No nos parecían lo mismo el agente de tráfico que te paraba en la carretera, que el guardia civil que vestido de fiesta desfilaba por las calles de Almería en las fechas señaladas. Un civil con tambor o con corneta se colocaba a la misma altura que nosotros y de pronto se disipaba ese temor que algunos le teníamos al tricornio. Los que más nos gustaban eran los que iban a caballo, que tenían un aire más festivo y menos severo que aquellas secciones de soldados del Regimiento de Infantería Nápoles 24 que venían del cuartel.
La Guardia civil a caballo era un espectáculo por sí misma, tanto que cuando salían eclipsaban al resto de la procesión. Cómo brillaban las botas, con qué templanza dominaban a los caballos, sólo con un movimiento de las riendas o hablándole ligeramente a la oreja.
A los niños nos divertían mucho los caballos, sobre todo cuando hacían algún amago de desbocarse y cundía la alarma entre el público que ocupaba las aceras, o cuando al pasar por una calle con el suelo lleno de adoquines iban caminando a duras penas entre resbalón y resbalón.
Detrás de los jinetes iba siempre una cuadrilla de barrenderos, los sufridores de aquellos desfiles, que con la escobilla y el recogedor tenían que ir limpiando la calle de las boñigas que iban dejando los animales. En aquellos últimos años sesenta, lo militar y lo religioso iban siempre de la mano; la espada y la cruz, el poder de las armas y la fuerza de la fe se unían en nuestras calles para darle solemnidad a las celebraciones de la Iglesia. En octubre, para la procesión de la Virgen del Pilar, que salía de la parroquia del Corazón de Jesús, se contaba con la presencia de la Guardia Civil a caballo que abría el cortejo, y una escuadra de gastadores de soldados de infantería con su banda de música incluida.

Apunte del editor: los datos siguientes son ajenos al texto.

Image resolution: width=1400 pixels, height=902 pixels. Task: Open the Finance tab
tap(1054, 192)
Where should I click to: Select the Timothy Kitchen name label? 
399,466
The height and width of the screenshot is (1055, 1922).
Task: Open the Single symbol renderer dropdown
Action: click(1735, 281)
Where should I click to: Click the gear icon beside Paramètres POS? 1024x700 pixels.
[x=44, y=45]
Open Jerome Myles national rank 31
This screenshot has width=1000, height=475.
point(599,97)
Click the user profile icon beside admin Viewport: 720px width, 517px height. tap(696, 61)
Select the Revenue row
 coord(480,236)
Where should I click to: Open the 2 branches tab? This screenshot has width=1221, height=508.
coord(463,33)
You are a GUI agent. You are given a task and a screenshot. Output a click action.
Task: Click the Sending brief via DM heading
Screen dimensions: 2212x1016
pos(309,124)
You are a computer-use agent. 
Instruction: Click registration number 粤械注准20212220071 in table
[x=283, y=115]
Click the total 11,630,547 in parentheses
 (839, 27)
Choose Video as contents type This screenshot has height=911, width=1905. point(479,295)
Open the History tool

En Semana Santa, los civiles a caballo acompañaban a la procesión del Santo Entierro y hubo algunos años que también participaron en la Soledad. Pero donde más lucían eran en el Corpus, desfilando con trote lento a la caída de la tarde, arropados los jinetes por una escuadra de batidores del mismo cuerpo que le daban mayor realce al cortejo. También salían con la Virgen del Carmen de la iglesia de San Sebastián, en la romería de Torregarcía del mes de enero, y en la procesión de la Virgen del Mar en la Feria.